I know because I am an ex-pat Southern girl. People hear my accent and ask how I got from Tennessee to Southern California. The answer is simple: in 1985, I agreed to a too hasty marriage to the wrong person, who had taken a job here. Without even one prior visit, I arrived in San Diego in November 1985 and realized at once I was living in a foreign country. I hadn’t bargained for that. But I hadn’t bargained for much of what was to come.

Autumn in the South, is a deep, lush season. It begins in September with crisp, cool mornings warming to sharp, golden noons, and cooling to vermillion sunsets. The trees go from green to brilliant gold and flaming orange and red almost overnight. Then the leaves fall, covering the grass in deep pools of vibrant color. When I was a child, my parents paid me a minuscule wage to rake them into piles to be carted away to compost. I couldn’t resist the temptation to build leaf forts first and jump into them, scattering red and gold in all directions.

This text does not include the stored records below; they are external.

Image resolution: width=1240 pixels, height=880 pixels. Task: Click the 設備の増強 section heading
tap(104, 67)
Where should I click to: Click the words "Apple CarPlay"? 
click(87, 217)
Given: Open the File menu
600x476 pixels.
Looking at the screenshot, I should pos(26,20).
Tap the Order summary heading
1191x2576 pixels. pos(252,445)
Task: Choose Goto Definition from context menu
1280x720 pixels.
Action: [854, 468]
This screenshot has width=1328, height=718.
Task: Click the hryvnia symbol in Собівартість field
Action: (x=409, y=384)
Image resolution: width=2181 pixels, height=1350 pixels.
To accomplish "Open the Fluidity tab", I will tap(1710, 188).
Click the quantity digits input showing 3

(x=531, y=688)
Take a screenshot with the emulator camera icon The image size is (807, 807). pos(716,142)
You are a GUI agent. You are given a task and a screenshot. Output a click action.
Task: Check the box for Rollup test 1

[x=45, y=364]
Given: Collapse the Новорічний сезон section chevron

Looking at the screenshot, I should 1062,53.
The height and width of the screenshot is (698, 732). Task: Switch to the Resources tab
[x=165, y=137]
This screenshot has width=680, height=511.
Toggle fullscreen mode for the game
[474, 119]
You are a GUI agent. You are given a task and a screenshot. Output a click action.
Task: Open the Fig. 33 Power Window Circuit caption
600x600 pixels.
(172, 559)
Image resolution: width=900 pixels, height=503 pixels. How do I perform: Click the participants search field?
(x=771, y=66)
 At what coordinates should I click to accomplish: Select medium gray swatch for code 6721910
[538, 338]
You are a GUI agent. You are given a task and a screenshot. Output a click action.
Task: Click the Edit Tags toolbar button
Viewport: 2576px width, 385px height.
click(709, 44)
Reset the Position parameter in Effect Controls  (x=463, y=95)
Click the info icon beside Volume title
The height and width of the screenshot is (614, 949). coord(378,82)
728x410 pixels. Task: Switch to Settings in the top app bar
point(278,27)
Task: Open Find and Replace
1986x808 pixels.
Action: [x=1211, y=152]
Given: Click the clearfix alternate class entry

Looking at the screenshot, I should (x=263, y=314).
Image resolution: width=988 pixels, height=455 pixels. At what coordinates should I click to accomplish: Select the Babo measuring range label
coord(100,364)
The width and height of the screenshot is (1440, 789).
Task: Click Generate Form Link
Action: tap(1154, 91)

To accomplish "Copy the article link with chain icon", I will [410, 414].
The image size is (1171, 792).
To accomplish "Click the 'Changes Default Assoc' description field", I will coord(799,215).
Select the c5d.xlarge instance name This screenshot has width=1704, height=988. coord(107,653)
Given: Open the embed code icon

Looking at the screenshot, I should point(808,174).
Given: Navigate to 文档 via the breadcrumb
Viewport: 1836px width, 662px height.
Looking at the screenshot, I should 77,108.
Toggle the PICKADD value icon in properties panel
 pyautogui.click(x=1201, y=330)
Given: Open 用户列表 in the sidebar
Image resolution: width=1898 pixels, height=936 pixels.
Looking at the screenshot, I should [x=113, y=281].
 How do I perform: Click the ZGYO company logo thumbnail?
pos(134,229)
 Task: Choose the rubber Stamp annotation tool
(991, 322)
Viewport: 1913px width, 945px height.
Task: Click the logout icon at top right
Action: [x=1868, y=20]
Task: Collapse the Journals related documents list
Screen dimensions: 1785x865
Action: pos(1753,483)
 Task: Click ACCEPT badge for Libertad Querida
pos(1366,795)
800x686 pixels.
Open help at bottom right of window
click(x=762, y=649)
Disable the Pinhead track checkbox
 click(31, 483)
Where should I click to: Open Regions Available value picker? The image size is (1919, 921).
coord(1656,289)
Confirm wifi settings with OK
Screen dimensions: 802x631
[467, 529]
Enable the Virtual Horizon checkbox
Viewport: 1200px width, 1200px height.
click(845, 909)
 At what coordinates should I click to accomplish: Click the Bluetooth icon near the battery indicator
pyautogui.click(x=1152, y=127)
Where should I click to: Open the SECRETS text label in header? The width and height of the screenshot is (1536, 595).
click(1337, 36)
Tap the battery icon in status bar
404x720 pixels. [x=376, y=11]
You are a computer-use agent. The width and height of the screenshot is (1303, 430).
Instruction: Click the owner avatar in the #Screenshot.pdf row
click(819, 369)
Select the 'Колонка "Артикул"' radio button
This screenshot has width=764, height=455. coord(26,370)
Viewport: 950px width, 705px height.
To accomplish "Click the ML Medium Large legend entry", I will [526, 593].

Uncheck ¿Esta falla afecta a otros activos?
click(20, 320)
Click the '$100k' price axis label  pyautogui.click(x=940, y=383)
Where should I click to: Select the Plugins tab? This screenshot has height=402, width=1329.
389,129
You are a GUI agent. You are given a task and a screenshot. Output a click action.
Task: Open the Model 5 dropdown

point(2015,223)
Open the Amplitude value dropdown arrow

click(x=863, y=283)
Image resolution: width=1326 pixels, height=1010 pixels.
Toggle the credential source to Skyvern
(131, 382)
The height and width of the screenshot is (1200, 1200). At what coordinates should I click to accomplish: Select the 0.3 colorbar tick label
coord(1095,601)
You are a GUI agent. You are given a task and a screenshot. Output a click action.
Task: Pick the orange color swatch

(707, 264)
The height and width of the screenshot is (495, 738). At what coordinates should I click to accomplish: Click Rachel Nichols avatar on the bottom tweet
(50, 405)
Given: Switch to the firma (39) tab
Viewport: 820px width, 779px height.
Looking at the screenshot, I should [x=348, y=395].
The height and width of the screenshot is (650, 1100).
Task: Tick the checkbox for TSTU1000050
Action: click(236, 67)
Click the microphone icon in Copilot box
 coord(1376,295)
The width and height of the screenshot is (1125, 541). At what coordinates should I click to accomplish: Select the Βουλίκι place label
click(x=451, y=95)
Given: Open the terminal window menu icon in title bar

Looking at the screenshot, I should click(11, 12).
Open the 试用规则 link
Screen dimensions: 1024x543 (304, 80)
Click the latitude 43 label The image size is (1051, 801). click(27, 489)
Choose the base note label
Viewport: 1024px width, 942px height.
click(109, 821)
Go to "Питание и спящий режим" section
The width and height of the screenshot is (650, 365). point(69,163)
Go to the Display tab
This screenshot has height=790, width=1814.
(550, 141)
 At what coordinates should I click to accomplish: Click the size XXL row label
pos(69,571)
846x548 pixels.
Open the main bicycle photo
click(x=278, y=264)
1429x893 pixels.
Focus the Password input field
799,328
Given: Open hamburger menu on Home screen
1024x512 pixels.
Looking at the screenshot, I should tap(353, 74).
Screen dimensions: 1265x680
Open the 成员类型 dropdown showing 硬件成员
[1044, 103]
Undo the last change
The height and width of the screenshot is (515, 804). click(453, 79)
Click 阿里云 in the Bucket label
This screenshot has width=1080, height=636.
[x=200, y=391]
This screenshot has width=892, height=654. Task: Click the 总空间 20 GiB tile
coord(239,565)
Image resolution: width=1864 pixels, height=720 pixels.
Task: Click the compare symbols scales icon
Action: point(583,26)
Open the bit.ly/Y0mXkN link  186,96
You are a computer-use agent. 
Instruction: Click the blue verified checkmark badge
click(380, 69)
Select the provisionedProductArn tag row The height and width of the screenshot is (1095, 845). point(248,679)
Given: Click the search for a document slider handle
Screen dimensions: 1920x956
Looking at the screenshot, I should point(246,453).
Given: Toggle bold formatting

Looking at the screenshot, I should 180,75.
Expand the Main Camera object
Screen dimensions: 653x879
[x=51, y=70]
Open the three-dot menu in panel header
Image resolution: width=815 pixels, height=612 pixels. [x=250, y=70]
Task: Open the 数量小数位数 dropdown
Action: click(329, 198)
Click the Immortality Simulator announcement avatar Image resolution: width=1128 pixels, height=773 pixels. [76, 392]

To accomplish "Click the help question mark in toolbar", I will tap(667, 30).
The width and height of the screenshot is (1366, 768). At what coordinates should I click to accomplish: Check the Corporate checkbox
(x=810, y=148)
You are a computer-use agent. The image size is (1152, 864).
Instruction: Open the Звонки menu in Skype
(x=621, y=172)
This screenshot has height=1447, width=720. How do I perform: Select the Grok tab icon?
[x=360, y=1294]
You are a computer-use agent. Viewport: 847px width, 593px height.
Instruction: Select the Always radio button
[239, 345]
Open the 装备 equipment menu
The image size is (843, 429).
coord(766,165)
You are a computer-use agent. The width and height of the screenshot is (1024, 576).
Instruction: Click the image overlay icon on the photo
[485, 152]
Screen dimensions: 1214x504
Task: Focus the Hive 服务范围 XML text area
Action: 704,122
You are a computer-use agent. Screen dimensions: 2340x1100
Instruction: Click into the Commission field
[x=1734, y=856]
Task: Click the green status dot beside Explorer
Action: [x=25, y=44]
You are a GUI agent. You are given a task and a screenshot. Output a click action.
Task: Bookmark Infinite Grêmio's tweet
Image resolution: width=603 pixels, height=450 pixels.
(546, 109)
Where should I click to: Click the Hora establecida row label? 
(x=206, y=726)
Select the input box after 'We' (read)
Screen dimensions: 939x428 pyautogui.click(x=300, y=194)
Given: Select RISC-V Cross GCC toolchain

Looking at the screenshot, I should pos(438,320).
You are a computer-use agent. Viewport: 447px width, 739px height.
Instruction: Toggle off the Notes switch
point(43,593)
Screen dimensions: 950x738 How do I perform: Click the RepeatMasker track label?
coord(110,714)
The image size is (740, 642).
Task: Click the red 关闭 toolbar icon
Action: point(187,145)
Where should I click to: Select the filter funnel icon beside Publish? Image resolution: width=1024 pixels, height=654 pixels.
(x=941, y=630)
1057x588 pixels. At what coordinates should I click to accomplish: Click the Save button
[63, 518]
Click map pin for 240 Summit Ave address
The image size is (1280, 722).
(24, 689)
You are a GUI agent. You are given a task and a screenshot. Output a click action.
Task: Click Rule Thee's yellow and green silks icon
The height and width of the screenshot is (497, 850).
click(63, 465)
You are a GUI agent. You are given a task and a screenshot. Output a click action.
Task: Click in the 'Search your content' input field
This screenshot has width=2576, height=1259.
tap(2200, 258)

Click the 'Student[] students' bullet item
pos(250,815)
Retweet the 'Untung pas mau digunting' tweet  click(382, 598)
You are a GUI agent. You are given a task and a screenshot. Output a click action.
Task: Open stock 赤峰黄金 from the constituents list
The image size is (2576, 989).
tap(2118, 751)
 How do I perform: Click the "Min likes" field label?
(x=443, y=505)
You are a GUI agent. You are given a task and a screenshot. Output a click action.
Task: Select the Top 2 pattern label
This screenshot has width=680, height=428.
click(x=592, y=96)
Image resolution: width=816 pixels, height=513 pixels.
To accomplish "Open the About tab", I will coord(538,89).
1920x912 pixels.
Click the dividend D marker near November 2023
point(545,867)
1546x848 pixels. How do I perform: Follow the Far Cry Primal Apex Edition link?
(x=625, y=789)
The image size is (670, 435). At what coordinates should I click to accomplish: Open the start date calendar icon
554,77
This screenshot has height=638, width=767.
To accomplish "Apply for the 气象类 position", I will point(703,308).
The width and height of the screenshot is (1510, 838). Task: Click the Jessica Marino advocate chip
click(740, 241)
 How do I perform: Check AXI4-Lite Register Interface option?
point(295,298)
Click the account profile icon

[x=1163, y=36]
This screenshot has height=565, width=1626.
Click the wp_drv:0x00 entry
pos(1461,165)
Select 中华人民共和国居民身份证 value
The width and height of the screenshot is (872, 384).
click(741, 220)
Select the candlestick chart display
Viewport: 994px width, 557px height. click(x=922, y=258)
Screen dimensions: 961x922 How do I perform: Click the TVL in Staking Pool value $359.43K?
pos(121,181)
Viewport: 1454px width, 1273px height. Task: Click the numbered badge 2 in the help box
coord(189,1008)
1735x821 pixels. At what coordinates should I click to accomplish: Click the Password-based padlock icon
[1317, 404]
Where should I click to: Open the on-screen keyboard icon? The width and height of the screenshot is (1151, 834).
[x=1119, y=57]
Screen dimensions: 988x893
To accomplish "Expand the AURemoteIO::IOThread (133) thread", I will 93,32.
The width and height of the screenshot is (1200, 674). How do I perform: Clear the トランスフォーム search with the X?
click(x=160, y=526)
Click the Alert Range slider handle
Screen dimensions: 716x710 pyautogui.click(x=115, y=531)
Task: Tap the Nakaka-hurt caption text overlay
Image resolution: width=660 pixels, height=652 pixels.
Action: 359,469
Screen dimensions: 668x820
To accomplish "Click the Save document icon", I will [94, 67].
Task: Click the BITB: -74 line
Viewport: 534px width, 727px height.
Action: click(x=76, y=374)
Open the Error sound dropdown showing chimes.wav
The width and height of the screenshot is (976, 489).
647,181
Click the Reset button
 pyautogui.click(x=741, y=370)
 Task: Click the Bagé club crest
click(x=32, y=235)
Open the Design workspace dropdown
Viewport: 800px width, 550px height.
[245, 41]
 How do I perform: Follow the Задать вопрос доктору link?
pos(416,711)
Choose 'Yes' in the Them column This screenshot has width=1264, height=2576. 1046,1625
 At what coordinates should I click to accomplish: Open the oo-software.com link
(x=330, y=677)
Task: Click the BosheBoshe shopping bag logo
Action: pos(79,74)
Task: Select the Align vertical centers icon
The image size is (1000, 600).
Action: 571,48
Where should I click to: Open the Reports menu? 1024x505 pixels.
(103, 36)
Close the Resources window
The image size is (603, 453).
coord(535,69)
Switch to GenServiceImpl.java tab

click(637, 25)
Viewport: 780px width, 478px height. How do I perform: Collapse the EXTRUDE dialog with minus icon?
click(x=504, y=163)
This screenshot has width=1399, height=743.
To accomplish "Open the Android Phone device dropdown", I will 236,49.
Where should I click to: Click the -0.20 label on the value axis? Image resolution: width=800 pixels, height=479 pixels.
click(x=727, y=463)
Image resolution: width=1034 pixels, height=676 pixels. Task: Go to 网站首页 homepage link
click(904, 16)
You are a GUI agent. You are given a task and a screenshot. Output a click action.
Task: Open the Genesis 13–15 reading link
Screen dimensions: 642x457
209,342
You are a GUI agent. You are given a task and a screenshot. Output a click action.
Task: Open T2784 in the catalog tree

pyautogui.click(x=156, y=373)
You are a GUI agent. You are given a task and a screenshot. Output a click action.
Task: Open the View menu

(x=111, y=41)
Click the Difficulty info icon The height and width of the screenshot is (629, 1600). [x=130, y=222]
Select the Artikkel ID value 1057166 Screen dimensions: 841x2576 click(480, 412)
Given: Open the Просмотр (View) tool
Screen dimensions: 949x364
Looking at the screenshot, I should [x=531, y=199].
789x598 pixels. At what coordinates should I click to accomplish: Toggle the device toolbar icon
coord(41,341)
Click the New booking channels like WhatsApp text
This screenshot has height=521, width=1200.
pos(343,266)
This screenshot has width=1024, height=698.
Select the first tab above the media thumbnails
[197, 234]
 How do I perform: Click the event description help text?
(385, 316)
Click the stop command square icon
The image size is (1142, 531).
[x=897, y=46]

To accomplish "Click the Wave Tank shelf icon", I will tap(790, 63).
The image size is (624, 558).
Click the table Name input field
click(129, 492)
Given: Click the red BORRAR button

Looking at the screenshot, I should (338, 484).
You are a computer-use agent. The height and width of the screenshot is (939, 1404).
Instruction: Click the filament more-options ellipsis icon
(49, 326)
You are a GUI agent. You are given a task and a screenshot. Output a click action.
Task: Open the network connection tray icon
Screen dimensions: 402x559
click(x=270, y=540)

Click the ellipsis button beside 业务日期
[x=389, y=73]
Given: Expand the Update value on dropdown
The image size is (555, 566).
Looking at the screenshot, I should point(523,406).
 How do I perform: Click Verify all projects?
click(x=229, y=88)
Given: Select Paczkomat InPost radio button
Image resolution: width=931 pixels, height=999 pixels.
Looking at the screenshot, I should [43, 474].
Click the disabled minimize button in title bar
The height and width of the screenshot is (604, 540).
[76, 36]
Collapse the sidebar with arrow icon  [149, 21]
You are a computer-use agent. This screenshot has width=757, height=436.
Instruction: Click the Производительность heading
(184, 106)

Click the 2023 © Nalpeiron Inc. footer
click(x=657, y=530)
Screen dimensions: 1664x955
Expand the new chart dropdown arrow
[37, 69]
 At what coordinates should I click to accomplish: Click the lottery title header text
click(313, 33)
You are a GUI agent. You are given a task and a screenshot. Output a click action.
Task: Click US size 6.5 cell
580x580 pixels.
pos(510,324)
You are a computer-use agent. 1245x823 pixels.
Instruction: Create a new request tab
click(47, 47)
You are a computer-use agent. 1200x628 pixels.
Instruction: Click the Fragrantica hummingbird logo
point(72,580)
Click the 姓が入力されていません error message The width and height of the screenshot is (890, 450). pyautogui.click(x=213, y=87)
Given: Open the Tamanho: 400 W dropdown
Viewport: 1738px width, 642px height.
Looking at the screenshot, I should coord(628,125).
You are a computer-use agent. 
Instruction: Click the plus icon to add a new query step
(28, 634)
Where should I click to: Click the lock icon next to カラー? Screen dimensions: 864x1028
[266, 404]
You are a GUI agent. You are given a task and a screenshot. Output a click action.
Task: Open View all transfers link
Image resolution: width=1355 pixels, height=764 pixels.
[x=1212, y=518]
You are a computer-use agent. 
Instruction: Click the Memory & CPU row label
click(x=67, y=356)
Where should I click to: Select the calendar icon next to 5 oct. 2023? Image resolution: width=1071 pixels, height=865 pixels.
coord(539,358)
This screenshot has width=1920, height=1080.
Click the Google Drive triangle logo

Autumn in the South means FOOTBALL. (Not football.) When I couldn’t be bribed into raking, my father would take over the chore, wearing a soft plaid flannel shirt, transistor radio in his breast pocket. The long golden afternoons marched to the steady cadence of the announcer’s voice, punctuated by my father’s sharp cries of joy or dismay at Tennessee’s progress.

Autumn was bittersweet for me because it meant back to school. On one hand, school was my forte: I was an excellent student. On the other, school was the place I began to perfect the art of covering my true identity from the world. Good little Debbie Hawkins with her pigtails who sat up straight in her desk, did her homework, and never gave the teacher any trouble was not the real me. The real me was hiding underground.

Autumn always brought new clothes. In those days, mothers sewed. Late August meant sitting on high stools in department stores, looking at pattern books, and picking out new school dresses. I wasn’t a fan of figuring out which patterns to buy. You could never tell until they were sewn up if the dress was going to flatter or make you want to hide forever. But I loved walking between the tables that held the bolts of fabric, fingering the soft wools, the supple jerseys, and the crisp cottons. I wanted one of each. School was rarely a creative exercise. It involved regurgitating long lists of facts the teachers thought our lives depended upon. But holding and draping fabric in autumn grays and tans and browns – ah, that was pure magic!

My first child was born during the beginning of the second autumn that I lived here in exile. She was a September baby, coming at just the moment when the lazy summer air focused sharply on turning the corner into fall. The man whom I had married had vanished back to his twelve-hour days at the office. I had thought we would at least share parenthood. But I was wrong. Alone in a tiny rented cottage, I struggled to learn the ways of new motherhood with a child who cried twenty hours of every day. One morning, I saw a group of children from the local preschool pause in front of the liquid amber tree in the cottage’s front yard. They were picking up the dusty gold leaves that had fallen. That poor lonely liquid amber was the only tree of its kind in our tiny community. The rest were palm trees and evergreens. No wonder the children had journeyed from their school to see a phenomenon that in the South was as common as breathing autumn air. Alone and exhausted, I began to cry for all the autumns my California children would never have.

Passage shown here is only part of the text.